Bijvoorbeeld, in de beginfase is een aanbetaling gedaan (het eerste deel van de investering) voor deelname aan de aanbesteding (ongeveer 1% van de orderwaarde). De aanbesteding werd gewonnen, maar de resultaten werden met enige vertraging goedgekeurd. De uitvoering van het investeringsproject en de belangrijkste aankopen (investeringen) vielen niet eens op de tweede - derde, maar op de vierde en vijfde stap. Dan zal de terugverdientijd, als we beginnen te tellen vanaf de eerste investering, in dit geval toenemen met meerdere stappen (jaren) van gedwongen wachten vanaf de eerste investering tot hun grootste deel.

Om de verdisconteerde CO te berekenen, moeten twee aannames worden gedaan. Ten eerste verwijzen de investeringen van elke stap naar het midden (gereduceerd tot het midden). De tweede is dat het resulterende effect (NPV) gelijkmatig wordt verdeeld binnen de RP-stap waarbij de waarde van de verhoogde NPV van teken verandert van "-" naar "+".

Deze aannames zijn in tegenspraak met de oorspronkelijke aanname in de NPV-berekening dat verdiscontering alle berekende waarden aan het einde van de stap brengt en de nauwkeurigheid van de SD-berekening enigszins zal beïnvloeden. Bij het berekenen van de onverdisconteerde CO zijn deze aannames het meest acceptabel. Over het algemeen is het in alle gevallen raadzaam om halverwege de stap te verdisconteren, in dit geval is de kleinste fout gegarandeerd.
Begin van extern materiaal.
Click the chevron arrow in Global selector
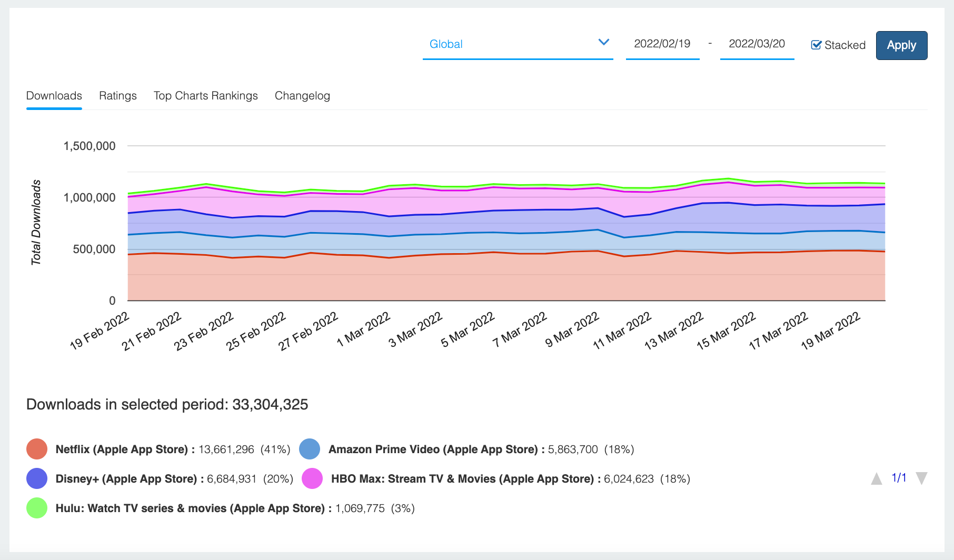Screen dimensions: 954x560 (604, 42)
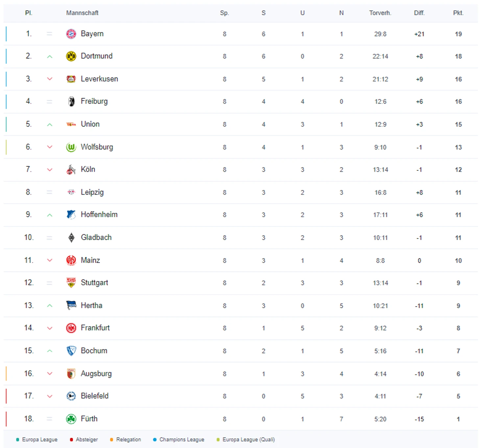Click the Hertha flag logo

71,305
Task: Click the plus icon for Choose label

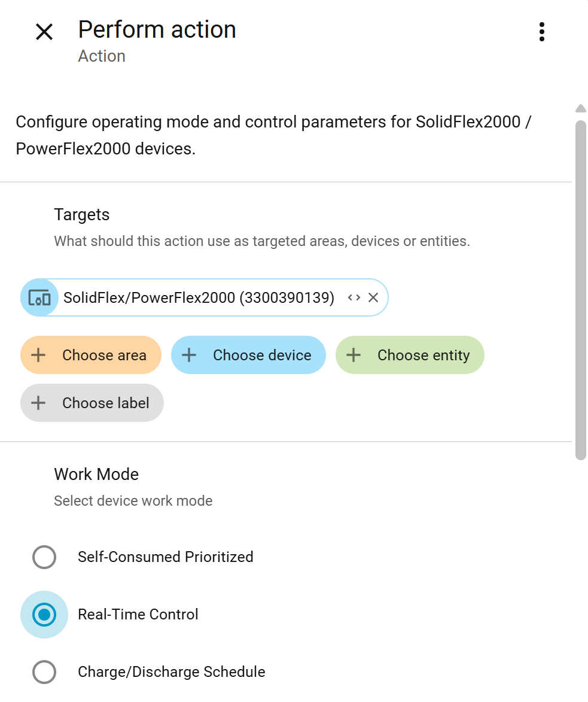Action: point(38,403)
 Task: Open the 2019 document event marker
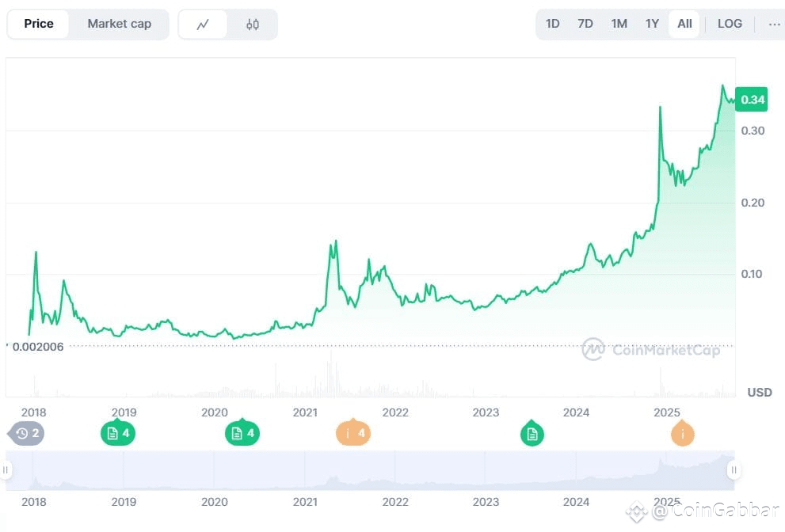click(118, 433)
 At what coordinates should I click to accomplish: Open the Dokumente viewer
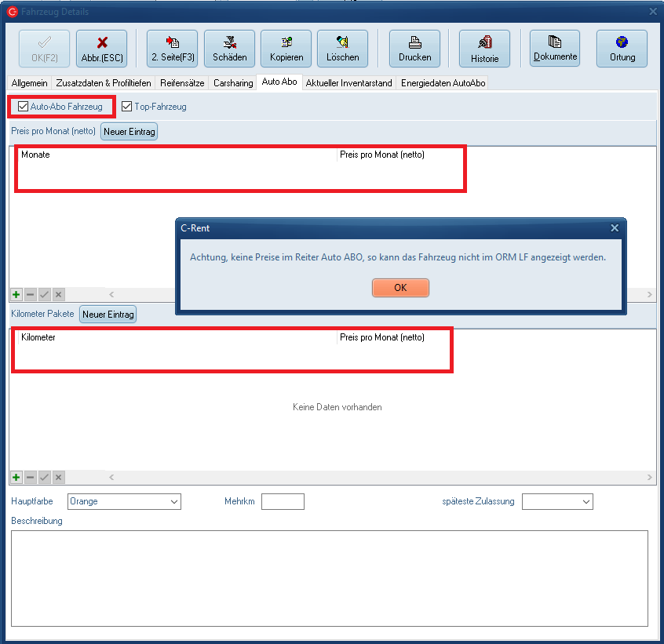click(555, 49)

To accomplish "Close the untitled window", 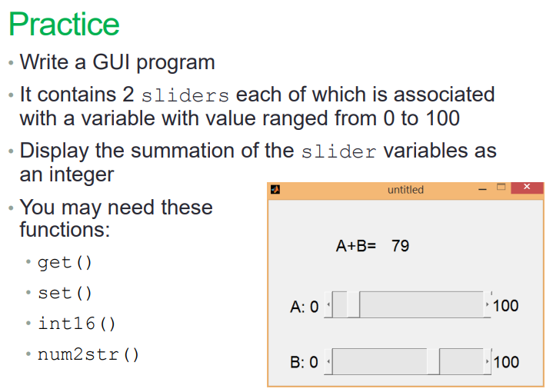I will point(527,188).
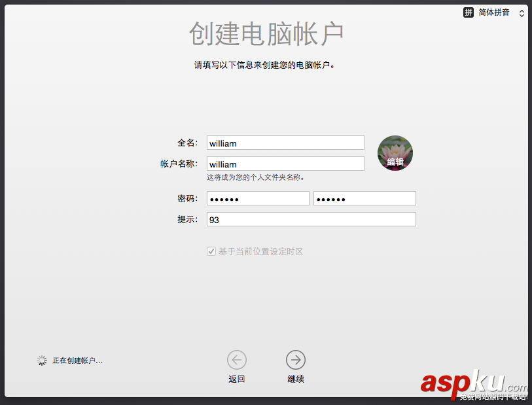
Task: Select the 提示 hint field containing 93
Action: (311, 219)
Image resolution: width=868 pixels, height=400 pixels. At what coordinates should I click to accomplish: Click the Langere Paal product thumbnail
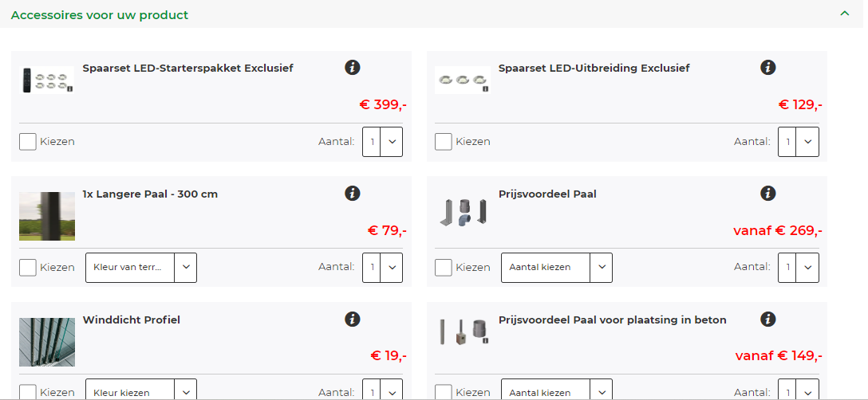pos(47,216)
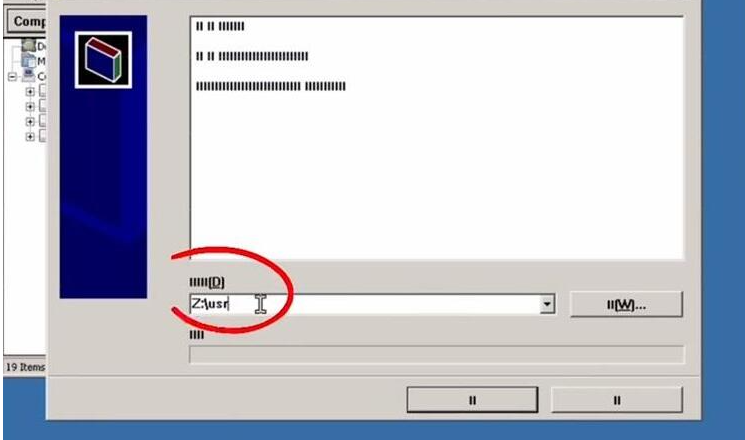Expand the second drive node plus box

tap(30, 106)
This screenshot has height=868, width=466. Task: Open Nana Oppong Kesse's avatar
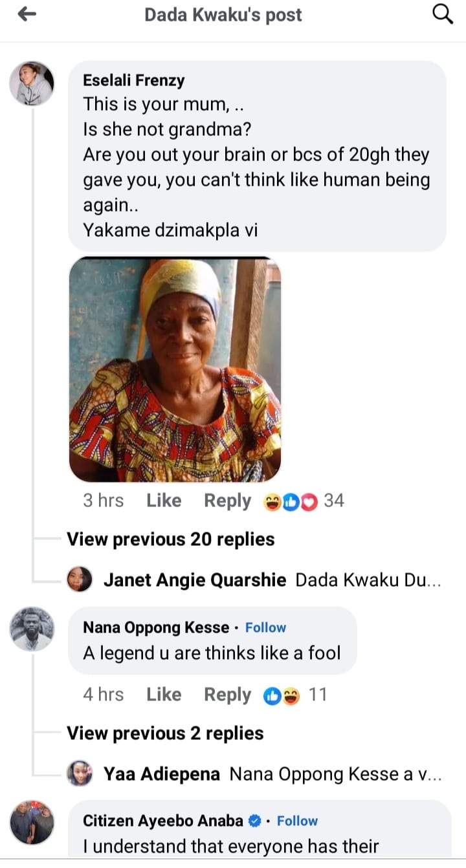pyautogui.click(x=32, y=629)
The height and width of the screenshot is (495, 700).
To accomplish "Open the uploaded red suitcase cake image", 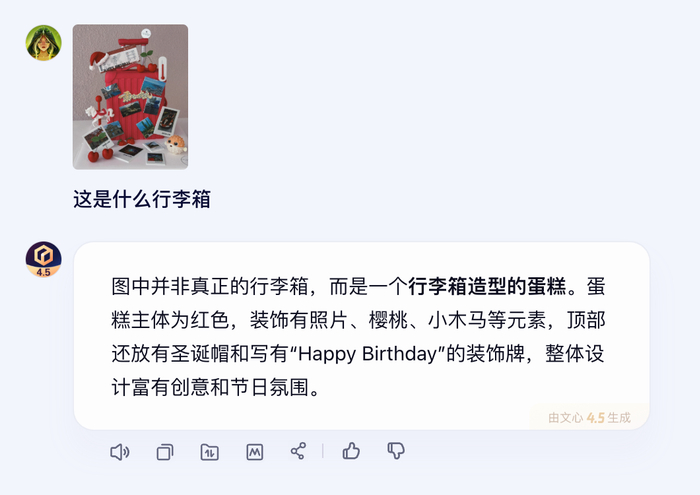I will point(130,97).
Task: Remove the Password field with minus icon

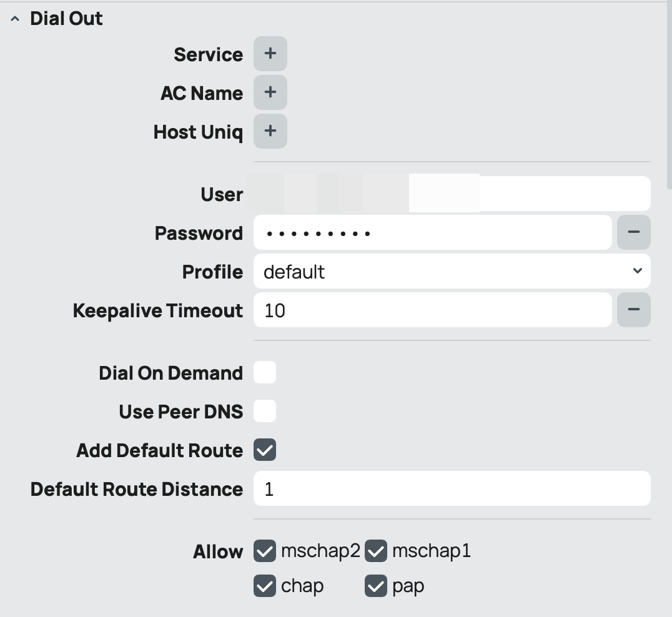Action: click(x=633, y=232)
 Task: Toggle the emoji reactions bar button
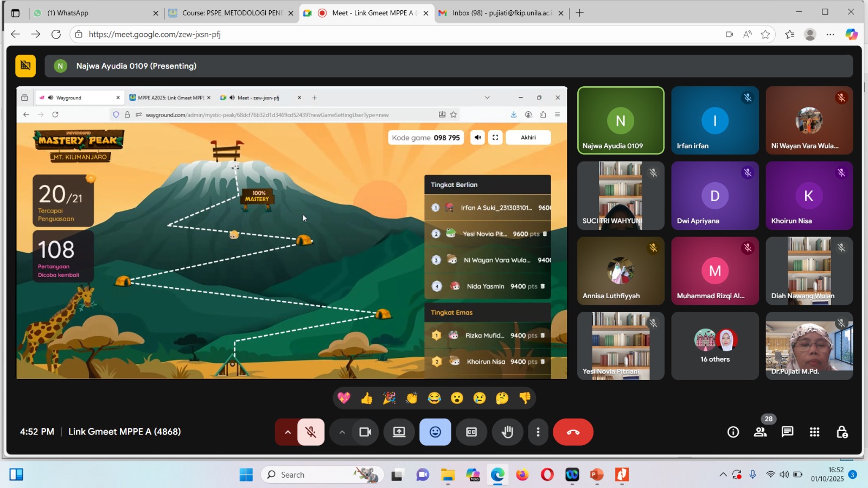pyautogui.click(x=435, y=432)
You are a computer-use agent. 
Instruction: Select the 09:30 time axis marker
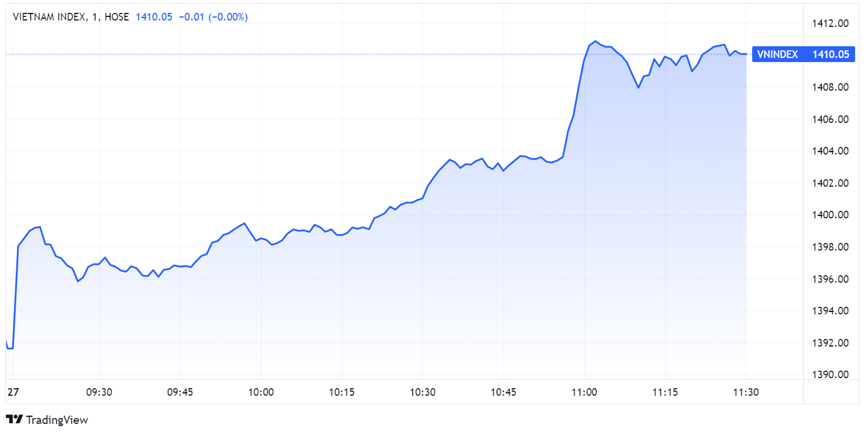coord(99,392)
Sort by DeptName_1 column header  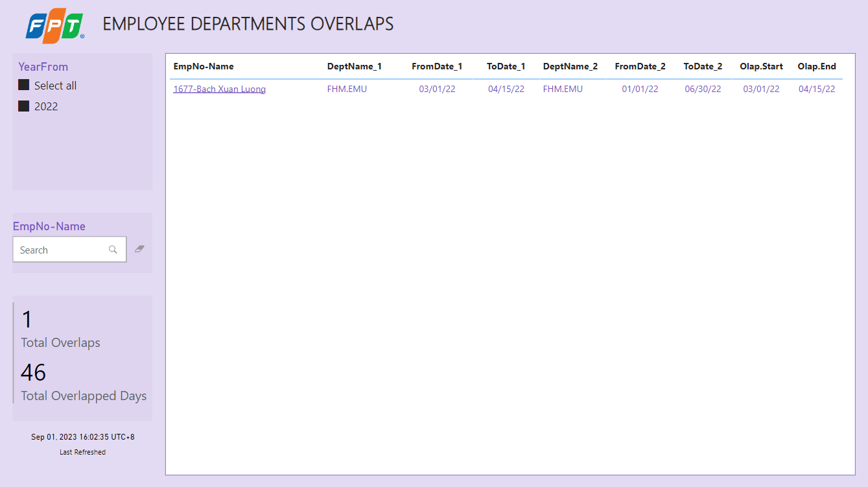coord(354,66)
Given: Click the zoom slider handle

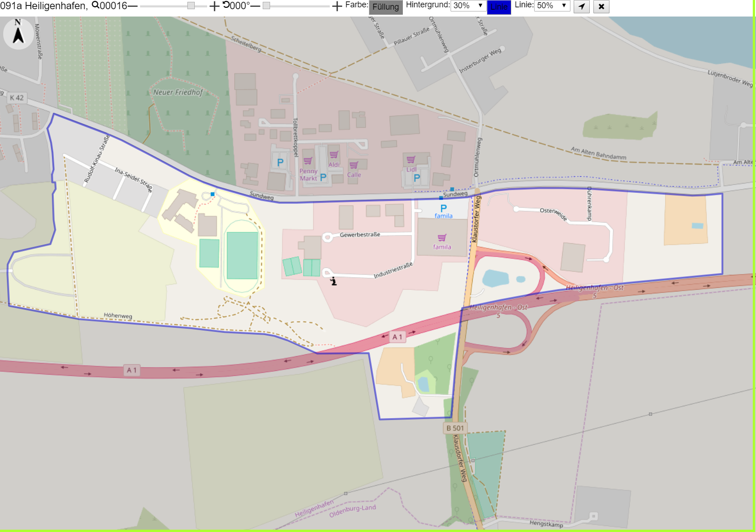Looking at the screenshot, I should pos(191,6).
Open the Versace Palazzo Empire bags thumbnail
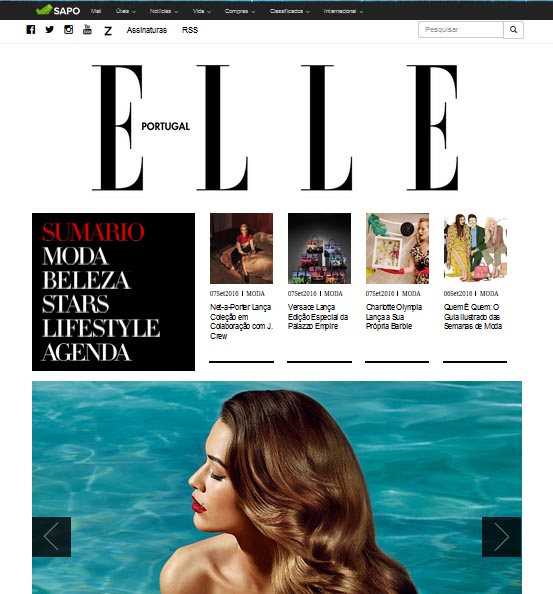553x594 pixels. click(x=319, y=248)
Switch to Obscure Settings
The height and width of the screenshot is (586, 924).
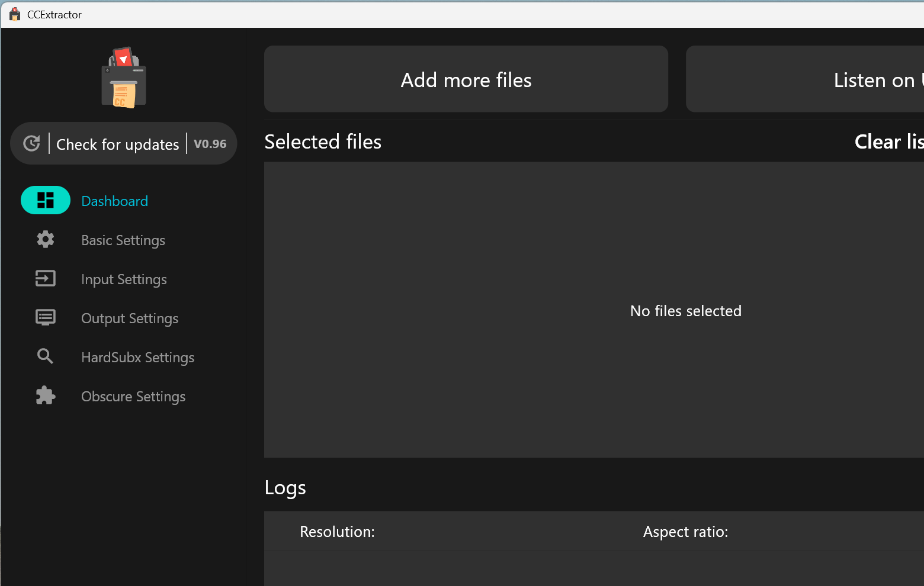coord(133,396)
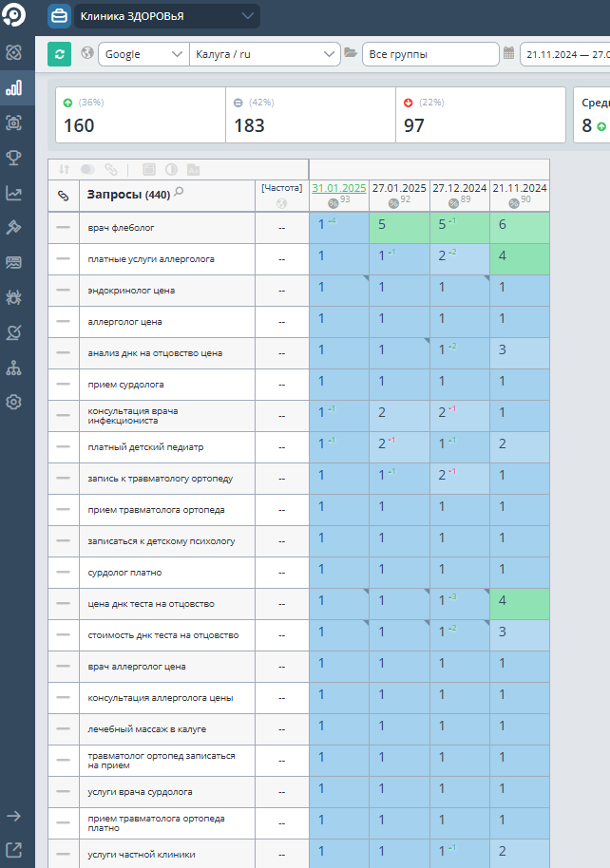
Task: Open the trophy icon in sidebar
Action: click(x=14, y=158)
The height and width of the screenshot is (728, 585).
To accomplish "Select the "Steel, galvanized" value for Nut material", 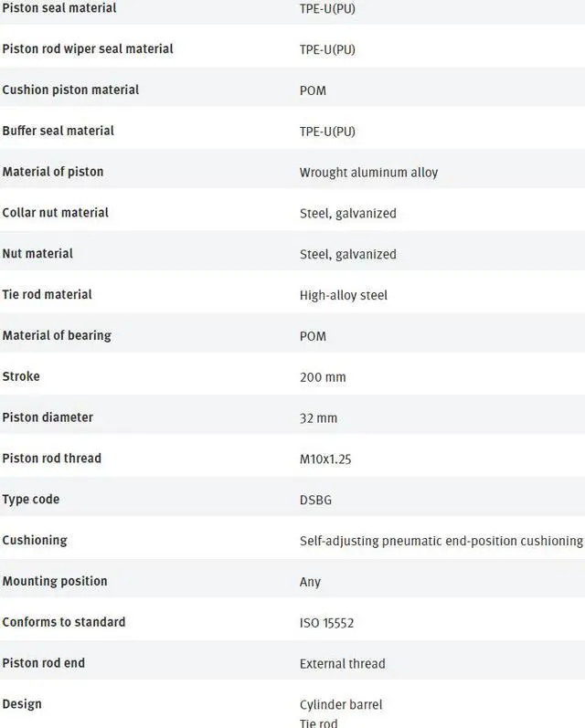I will pos(347,254).
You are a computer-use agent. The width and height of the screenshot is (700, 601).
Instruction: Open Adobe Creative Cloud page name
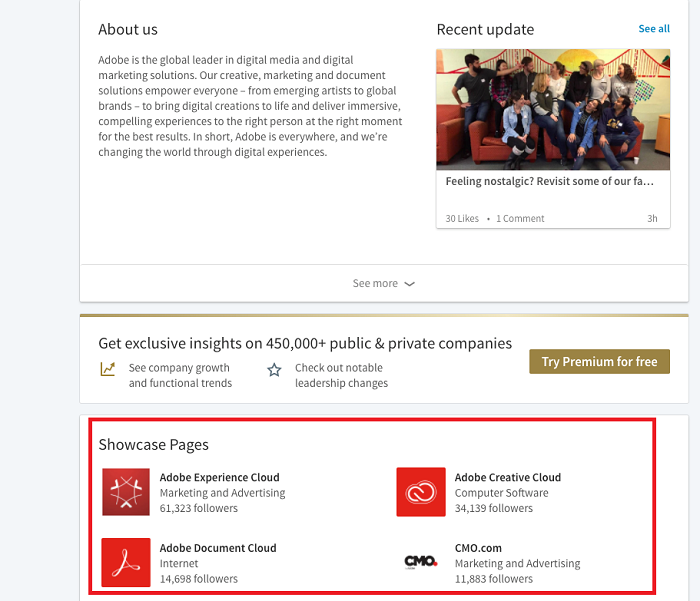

Voor een nauwkeurige berekening is het dus noodzakelijk om alle puntinvesteringen in het project op één moment te brengen, wat een centraal of dynamisch investeringscentrum (CI) kan worden genoemd. CI wordt opgevat als een bepaald punt binnen de investeringsfase, wat een voorwaardelijk punt van de tijdschaal is, waarin alle investeringsmomenten worden samengevat (herinnering, het is conventioneel aanvaard dat alle investeringen van een bepaalde stap verwijzen naar het midden ervan) . Dienovereenkomstig is de gewichtscoëfficiënt voor de eerste stap 0,5, voor de tweede - 1,5, voor de derde - 2,5, enzovoort.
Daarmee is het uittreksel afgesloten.